How To Make Ahermes Costume

little can be heroes ...



When I'm depressed I eat or cry ... or both ...
Cicitto When you are depressed and depressed ... just ... I was

reviewing for the umpteenth time "Forrest Gump" with Tom Hanks and I cried for the umpteenth time ... maybe I am a little 'depressed! ....

... And I was thinking of what each of us is a bit 'Forrest Gump, each of us is like a feather carried by the wind, as Forrest would say: "Life is like a box of chocolates: you never know what will happen ".
many of us have experiences that may seem silly, but who are the key to many.
How many little people that solve the common fate of many.
many are limited to transpose what happens to them ... but they are exceptional beings.
It's not just the exception that proves the rule, but the reality that reinforces the rule.

little can be HEROES!
Hero every day when we face our common life, where we have to fight against adverse traffic or office ... or we deal with the difficulties of living together, living as a couple, a report terms of hours and days together, where ever you have to confront with each other, with the needs of your partner ... with all that is different from you.

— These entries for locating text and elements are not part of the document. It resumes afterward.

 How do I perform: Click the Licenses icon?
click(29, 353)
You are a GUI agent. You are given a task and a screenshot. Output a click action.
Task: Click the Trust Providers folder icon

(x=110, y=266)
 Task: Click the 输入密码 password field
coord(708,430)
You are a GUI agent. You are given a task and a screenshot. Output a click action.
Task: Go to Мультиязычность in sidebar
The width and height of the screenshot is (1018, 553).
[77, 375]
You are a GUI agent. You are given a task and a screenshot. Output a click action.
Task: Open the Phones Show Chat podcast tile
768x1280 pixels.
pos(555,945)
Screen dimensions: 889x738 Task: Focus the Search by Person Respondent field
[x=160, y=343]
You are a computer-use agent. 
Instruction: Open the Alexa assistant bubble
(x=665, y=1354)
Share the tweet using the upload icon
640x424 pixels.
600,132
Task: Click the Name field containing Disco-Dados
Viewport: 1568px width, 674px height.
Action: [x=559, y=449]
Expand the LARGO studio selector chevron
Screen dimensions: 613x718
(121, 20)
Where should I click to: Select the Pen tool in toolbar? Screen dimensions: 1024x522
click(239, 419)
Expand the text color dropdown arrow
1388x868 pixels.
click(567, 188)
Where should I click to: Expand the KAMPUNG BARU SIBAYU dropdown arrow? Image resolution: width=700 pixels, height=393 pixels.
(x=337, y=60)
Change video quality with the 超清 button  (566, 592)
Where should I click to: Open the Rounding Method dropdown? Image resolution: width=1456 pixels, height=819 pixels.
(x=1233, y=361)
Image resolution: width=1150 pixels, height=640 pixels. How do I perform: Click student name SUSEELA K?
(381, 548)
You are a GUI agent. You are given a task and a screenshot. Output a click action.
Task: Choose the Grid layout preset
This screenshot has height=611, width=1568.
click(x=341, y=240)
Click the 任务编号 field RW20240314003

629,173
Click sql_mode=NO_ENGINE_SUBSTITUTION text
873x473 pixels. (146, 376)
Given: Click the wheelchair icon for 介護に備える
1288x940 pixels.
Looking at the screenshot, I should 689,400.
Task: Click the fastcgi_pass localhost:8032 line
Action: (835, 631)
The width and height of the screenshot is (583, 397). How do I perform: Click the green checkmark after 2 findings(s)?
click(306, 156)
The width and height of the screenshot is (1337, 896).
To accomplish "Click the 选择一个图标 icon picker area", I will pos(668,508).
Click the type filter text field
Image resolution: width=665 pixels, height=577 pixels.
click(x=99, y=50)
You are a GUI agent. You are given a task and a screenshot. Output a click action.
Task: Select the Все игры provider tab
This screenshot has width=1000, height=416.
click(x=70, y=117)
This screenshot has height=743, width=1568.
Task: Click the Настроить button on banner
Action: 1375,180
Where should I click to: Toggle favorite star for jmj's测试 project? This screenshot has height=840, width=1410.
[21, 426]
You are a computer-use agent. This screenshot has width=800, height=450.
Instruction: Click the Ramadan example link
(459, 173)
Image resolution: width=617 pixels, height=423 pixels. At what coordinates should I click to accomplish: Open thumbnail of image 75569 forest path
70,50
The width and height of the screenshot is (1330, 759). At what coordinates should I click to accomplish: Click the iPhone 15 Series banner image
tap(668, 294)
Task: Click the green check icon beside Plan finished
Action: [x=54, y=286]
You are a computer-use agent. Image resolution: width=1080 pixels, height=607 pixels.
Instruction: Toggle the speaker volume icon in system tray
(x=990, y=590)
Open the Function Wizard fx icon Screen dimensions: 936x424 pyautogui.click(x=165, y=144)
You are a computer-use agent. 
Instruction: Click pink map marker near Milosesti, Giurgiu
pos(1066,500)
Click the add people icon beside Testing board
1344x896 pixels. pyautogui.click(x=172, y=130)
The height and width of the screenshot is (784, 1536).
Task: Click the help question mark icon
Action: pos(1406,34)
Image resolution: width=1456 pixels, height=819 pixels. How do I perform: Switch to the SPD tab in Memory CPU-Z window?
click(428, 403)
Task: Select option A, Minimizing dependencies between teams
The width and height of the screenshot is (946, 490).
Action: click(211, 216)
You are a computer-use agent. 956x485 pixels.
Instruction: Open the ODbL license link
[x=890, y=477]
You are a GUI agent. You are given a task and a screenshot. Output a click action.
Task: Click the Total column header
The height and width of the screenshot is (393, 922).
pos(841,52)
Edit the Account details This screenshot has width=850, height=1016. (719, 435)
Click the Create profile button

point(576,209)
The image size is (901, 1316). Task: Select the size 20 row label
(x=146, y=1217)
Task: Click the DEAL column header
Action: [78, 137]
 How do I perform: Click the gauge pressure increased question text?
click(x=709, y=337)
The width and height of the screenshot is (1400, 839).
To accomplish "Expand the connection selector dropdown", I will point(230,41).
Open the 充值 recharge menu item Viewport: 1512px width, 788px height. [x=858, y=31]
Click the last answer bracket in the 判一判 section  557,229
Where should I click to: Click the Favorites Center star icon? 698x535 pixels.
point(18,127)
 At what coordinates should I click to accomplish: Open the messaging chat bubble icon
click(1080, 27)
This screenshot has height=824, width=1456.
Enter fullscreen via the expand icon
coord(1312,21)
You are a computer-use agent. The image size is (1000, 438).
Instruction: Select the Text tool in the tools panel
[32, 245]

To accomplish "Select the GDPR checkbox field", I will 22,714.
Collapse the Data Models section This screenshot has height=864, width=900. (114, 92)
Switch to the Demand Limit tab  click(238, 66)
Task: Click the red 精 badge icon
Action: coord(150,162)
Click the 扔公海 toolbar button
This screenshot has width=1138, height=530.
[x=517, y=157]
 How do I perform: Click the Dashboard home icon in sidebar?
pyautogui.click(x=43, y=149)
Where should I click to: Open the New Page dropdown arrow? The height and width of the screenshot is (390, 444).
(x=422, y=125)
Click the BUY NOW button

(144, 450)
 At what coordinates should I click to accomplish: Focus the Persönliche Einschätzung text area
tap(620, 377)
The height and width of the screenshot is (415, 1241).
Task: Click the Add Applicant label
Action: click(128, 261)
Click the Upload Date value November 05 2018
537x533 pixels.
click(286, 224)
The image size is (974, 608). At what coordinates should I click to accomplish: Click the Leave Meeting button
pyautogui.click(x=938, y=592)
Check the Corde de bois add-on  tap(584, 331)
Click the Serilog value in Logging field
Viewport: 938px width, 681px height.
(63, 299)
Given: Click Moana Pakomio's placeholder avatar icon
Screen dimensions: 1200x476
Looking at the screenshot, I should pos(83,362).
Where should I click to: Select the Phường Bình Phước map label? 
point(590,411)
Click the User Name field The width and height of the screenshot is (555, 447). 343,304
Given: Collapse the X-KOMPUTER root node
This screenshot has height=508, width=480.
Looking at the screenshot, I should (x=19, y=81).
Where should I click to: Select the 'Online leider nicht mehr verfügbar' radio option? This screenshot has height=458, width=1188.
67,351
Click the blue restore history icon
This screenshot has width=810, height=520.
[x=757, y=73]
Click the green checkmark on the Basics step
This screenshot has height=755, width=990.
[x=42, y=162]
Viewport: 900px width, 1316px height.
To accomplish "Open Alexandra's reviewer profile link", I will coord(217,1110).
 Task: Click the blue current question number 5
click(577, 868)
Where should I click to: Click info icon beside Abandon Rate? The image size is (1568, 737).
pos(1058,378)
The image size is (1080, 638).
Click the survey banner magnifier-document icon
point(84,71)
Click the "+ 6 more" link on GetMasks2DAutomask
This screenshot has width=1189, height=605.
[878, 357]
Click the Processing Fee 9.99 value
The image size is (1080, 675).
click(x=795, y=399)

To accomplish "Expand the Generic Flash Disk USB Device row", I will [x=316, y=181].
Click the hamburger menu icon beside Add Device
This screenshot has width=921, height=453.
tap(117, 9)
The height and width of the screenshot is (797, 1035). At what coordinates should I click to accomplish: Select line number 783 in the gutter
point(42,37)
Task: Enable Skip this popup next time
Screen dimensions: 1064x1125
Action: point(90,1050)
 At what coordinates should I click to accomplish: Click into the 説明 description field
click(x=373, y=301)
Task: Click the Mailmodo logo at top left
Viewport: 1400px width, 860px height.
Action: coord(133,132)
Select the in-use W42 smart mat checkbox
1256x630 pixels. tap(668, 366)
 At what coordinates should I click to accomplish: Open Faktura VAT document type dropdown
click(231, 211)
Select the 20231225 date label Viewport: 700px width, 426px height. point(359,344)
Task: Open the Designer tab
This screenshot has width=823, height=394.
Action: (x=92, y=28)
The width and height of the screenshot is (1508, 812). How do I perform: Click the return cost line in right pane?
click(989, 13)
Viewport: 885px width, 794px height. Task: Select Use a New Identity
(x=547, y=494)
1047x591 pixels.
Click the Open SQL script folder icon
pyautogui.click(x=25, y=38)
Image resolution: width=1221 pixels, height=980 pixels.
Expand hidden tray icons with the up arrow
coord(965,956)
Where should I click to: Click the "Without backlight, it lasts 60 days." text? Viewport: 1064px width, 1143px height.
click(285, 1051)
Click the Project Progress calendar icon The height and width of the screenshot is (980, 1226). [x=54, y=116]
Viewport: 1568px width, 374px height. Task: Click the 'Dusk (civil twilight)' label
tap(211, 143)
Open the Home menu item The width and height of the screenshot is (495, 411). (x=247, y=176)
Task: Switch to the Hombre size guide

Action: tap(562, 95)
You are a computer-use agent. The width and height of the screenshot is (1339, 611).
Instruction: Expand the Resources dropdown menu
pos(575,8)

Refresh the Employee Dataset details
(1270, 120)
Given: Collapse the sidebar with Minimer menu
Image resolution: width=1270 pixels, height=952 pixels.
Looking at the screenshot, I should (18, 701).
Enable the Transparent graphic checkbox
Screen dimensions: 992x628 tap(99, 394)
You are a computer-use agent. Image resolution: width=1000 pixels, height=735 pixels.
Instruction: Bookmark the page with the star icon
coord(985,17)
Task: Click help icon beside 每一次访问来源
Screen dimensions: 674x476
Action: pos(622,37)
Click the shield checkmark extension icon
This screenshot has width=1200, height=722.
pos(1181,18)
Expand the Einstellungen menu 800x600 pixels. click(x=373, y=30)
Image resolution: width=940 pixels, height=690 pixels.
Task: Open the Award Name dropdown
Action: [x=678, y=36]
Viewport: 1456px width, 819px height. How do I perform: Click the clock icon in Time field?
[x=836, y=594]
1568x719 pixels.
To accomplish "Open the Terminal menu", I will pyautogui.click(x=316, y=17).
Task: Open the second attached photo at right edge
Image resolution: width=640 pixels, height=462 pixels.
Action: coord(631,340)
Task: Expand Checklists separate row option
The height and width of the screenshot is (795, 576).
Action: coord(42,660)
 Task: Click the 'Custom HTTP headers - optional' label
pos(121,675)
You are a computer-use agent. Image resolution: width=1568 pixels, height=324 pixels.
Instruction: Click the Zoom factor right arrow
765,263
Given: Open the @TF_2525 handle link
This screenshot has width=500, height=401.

Sometimes, I wonder whether it is necessary to have the innocence of a child, like Forrest, a bit 'dazed and distant, a bit' crazy ...?

Maybe so!
Maybe you need to live in the moment as if it were a discovery, like a chocolate unwrapped, with the joy and wonder of a child in front of a surprise ... maybe you have to have that slight delay that does not allow us to rationalize ... and finally ... LIVE running on the road of our life, being able to marvel at every sunrise is born, or for any s'infuoca horizon at sunset, every night that is filled with stars, for every misfortune and every blessing ...
The real miracles happen only to eyes of the children ... but we are already grown up, we are now grown men's eyes ... we no longer surprised to see ... maybe we do not know: we have eyes but do not have più l’anima per guardare, non sappiamo più sognare né credere nei nostri sogni.

Eppure basta così poco!!!

In notti come questa, rimango a guardare i miei sogni sono sicuro che li realizzerò…. Ma egualmente sento un senso di vuoto e d’angoscia che mi attanaglia… sento la nostalgia per ciò che deve ancora accadere… sono un Forrest Gump che corre senza una meta cosciente, con il vago desiderio di arrivare… a casa, forse,…dove mi aspetta l’amore della mia vita.
Stiamo rincorrendo l’Amore e magari l’abbiamo accanto… anch’esso con le scarpe da running, pronto a correre verso di noi.

Straparlo, as usual ...
Perhaps it is better to close and go to sleep. So, I greet you and embrace you. You, Sal.